#### SET EXERCISE:
Can you lay out the lines as a numbered list, beginning at the first line of the records and stopping after the line that contains "Домашние животные (1097, 419)", with blank lines left out?

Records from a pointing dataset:
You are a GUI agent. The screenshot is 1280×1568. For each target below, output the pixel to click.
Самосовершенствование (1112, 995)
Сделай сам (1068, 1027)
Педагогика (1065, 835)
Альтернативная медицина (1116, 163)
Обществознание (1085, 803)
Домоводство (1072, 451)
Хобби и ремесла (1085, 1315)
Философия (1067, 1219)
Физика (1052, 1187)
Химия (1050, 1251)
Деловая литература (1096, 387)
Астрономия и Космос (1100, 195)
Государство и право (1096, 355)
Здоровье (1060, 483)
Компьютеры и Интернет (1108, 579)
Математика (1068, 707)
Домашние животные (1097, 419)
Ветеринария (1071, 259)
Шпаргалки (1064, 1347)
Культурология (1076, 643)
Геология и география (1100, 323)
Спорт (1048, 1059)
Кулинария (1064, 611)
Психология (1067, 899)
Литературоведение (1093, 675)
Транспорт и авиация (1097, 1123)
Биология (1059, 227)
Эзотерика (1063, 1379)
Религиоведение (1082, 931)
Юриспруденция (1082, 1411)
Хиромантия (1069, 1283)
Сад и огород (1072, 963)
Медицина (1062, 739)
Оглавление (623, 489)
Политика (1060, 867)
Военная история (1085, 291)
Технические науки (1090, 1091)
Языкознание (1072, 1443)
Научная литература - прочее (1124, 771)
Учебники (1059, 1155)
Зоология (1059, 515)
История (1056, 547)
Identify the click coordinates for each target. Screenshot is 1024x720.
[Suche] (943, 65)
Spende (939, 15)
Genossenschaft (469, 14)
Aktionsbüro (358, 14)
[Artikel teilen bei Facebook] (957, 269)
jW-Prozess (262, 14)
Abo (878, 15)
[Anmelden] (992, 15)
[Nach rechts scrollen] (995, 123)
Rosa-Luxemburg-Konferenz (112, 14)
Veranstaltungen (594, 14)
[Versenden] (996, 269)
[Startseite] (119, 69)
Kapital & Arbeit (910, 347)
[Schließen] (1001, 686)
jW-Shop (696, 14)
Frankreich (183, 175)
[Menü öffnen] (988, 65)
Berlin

#### RIGHT ANSWER:
1. You are a GUI agent. The screenshot is 1280×1568. For each target below, output the pixel to click.
2. Самосовершенствование (1112, 995)
3. Сделай сам (1068, 1027)
4. Педагогика (1065, 835)
5. Альтернативная медицина (1116, 163)
6. Обществознание (1085, 803)
7. Домоводство (1072, 451)
8. Хобби и ремесла (1085, 1315)
9. Философия (1067, 1219)
10. Физика (1052, 1187)
11. Химия (1050, 1251)
12. Деловая литература (1096, 387)
13. Астрономия и Космос (1100, 195)
14. Государство и право (1096, 355)
15. Здоровье (1060, 483)
16. Компьютеры и Интернет (1108, 579)
17. Математика (1068, 707)
18. Домашние животные (1097, 419)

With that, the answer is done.